» Work to be completed
Copy the items word for word, starting at the line that contains "Where should I click to: Click the 52-wk" and running through the end of the items.
— start of Information provided —
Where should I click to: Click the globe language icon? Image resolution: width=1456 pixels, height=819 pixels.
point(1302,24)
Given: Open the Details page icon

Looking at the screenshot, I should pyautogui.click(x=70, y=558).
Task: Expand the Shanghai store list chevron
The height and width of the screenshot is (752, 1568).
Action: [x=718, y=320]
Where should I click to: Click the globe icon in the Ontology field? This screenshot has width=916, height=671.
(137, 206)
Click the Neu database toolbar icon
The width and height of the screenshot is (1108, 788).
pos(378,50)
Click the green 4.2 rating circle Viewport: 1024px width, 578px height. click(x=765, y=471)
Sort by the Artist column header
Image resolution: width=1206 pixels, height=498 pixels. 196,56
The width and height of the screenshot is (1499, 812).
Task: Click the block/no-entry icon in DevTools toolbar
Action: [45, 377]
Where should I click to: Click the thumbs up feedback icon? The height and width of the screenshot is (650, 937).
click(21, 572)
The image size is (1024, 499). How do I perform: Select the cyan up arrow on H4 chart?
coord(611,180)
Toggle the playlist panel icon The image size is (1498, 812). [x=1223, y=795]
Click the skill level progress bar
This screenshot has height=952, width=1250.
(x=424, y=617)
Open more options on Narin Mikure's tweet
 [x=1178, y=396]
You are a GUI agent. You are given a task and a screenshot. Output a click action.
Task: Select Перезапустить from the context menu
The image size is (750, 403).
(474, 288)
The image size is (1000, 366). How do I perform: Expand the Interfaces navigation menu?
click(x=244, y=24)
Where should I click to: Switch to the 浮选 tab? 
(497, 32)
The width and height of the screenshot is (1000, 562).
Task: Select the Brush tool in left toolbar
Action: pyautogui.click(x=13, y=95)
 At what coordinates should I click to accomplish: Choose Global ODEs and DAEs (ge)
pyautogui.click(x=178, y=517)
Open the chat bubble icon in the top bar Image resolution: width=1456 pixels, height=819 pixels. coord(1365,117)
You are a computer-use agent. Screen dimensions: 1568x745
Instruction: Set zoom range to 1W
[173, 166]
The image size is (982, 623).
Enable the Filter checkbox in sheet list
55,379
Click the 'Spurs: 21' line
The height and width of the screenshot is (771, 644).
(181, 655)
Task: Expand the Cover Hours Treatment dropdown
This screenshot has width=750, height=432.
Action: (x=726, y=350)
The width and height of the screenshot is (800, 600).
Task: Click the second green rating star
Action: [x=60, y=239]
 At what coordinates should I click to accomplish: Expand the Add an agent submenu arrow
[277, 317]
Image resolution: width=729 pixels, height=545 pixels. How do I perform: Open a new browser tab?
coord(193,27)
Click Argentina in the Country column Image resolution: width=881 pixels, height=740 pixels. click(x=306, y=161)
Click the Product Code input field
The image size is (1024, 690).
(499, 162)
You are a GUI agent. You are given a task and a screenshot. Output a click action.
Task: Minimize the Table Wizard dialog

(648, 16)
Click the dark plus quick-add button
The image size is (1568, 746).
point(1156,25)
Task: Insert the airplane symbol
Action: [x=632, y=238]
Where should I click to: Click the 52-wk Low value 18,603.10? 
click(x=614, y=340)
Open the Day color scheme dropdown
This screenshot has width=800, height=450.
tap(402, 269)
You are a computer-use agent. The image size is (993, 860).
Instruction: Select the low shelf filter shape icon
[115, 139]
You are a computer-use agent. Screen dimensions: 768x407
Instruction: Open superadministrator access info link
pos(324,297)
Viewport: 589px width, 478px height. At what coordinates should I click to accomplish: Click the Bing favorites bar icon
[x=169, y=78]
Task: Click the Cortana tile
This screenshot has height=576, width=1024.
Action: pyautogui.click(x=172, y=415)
— end of Information provided —
» Task result
Where should I click to: Click the 52-wk Low value 18,603.10? 
click(x=614, y=340)
Open the Day color scheme dropdown
This screenshot has width=800, height=450.
tap(402, 269)
You are a computer-use agent. The image size is (993, 860).
Instruction: Select the low shelf filter shape icon
[115, 139]
You are a computer-use agent. Screen dimensions: 768x407
Instruction: Open superadministrator access info link
pos(324,297)
Viewport: 589px width, 478px height. At what coordinates should I click to accomplish: Click the Bing favorites bar icon
[x=169, y=78]
Task: Click the Cortana tile
This screenshot has height=576, width=1024.
Action: pyautogui.click(x=172, y=415)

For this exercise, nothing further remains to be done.